An actual lab animal would be pretty complicated: cage and water and all. He thought about catching a cockroach, but actually he hadn’t seen any of them since Kara made him bring the bug man in.
Something that would survive for three days without maintenance. Something he could buy cheap or borrow . . .
A turtle. When he’d gone to the Burlington Mall with Kara to get new pillows, she’d dragged him into the pet store. They had a terrarium full of the little rascals.
They wouldn’t be open on Sunday, though. He toyed with the idea of breaking in, risking months in jail for a two-dollar turtle. No. It wasn’t MIT. The security guards would take one look at him, a shaggy drug-addled young male dressed like a street person, and shoot to kill.
The Starbucks had a phone book, though, a much-abused sheaf of dirty yellow paper, and he found the number and punched it up on his cell.
“Go to hell,” a woman’s voice said. He checked the number and no, he hadn’t called Kara by mistake. “Pardon me?”
“Oh! I’m sorry!” She laughed. “I thought you were my boyfriend. Who else would call on a Sunday morning?”
“I just . . . well, I wondered if you were open on a Sunday morning.”
“Huh-uh. I got to come in and feed and water and clean up after my babies. They don’t know it’s six feet deep out there.”
“It’s your store? You run it?”
“Yeah. Try to hire someone who’ll do this.
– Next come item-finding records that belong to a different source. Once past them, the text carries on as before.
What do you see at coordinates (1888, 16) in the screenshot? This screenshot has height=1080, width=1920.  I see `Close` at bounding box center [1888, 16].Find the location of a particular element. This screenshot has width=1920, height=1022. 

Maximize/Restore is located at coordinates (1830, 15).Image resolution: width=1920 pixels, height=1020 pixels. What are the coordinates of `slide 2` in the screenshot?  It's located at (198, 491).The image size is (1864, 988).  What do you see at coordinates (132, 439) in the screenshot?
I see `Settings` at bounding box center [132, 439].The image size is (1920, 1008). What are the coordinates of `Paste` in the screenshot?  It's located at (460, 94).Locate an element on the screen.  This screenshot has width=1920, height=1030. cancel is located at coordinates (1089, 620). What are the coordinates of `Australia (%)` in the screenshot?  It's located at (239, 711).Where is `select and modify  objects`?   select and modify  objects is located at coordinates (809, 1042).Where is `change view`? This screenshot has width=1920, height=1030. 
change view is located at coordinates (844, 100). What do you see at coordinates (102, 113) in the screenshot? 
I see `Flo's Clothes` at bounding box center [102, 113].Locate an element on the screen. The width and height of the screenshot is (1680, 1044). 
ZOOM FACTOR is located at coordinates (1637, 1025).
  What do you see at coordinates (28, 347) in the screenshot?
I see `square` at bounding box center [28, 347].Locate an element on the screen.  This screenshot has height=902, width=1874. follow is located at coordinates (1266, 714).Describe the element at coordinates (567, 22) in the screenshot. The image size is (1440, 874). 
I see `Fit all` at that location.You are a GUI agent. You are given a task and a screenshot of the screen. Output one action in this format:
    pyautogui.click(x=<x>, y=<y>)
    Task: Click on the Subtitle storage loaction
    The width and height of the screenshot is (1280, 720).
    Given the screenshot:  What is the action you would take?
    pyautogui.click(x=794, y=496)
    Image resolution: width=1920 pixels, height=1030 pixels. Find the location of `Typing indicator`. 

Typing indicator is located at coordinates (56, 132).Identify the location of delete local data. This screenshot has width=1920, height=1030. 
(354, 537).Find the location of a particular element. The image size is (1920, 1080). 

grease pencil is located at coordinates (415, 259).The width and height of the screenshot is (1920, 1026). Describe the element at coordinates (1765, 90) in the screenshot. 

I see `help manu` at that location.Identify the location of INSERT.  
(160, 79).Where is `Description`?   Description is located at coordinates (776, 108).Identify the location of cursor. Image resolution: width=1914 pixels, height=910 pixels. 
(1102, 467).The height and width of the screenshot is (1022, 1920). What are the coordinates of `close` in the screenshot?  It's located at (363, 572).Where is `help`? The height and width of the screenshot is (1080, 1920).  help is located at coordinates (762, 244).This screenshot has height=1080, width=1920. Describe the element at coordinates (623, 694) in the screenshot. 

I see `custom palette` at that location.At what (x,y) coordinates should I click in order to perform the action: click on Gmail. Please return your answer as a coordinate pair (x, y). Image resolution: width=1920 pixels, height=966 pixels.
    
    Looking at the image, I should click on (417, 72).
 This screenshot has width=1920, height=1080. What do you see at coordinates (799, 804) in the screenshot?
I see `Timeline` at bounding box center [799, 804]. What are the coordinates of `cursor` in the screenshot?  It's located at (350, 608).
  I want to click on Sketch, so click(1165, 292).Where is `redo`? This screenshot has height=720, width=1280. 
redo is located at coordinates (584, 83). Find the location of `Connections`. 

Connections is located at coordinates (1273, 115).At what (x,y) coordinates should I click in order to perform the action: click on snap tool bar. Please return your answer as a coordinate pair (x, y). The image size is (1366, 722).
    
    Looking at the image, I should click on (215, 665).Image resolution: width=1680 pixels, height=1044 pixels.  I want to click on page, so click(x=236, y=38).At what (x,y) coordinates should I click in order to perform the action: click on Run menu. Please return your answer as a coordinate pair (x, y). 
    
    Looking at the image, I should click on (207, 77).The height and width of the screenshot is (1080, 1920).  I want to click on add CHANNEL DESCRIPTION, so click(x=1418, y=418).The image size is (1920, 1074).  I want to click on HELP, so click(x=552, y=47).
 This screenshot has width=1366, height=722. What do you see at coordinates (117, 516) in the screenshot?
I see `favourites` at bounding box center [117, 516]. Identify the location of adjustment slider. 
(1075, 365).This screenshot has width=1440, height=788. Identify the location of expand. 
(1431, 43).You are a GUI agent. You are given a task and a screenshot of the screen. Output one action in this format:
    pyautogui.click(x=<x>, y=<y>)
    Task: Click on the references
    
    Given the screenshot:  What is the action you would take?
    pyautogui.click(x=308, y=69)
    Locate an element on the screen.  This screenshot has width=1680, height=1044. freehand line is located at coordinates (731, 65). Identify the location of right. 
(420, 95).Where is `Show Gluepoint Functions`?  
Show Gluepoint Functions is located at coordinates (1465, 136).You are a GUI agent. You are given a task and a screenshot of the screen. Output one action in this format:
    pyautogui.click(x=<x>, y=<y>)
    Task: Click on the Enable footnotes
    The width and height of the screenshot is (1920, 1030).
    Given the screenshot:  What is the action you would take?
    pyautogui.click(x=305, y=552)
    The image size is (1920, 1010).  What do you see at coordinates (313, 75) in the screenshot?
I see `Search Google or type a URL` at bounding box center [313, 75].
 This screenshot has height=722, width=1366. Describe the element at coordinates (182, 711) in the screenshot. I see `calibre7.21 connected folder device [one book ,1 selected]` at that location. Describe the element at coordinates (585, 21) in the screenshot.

Who has a higher IQ than the animals.”
“What if I wanted to buy something?”
There was a pause. “You suddenly need a pet on Sunday morning?”
“Not a pet, exactly.” Go with the semitruth. “I’m an MIT researcher. We need a small turtle for . . . for a metabolic experiment.”
“Well . . . you’re down at MIT now?”
“At the Starbucks, actually, right on the Red Line at Kendall Square. I could get up there in less than an hour.”
“Lots of luck.” She laughed again, a pleasant sound. “Tell you what. I’ll give you exactly an hour. Then I cover up my babies and leave.”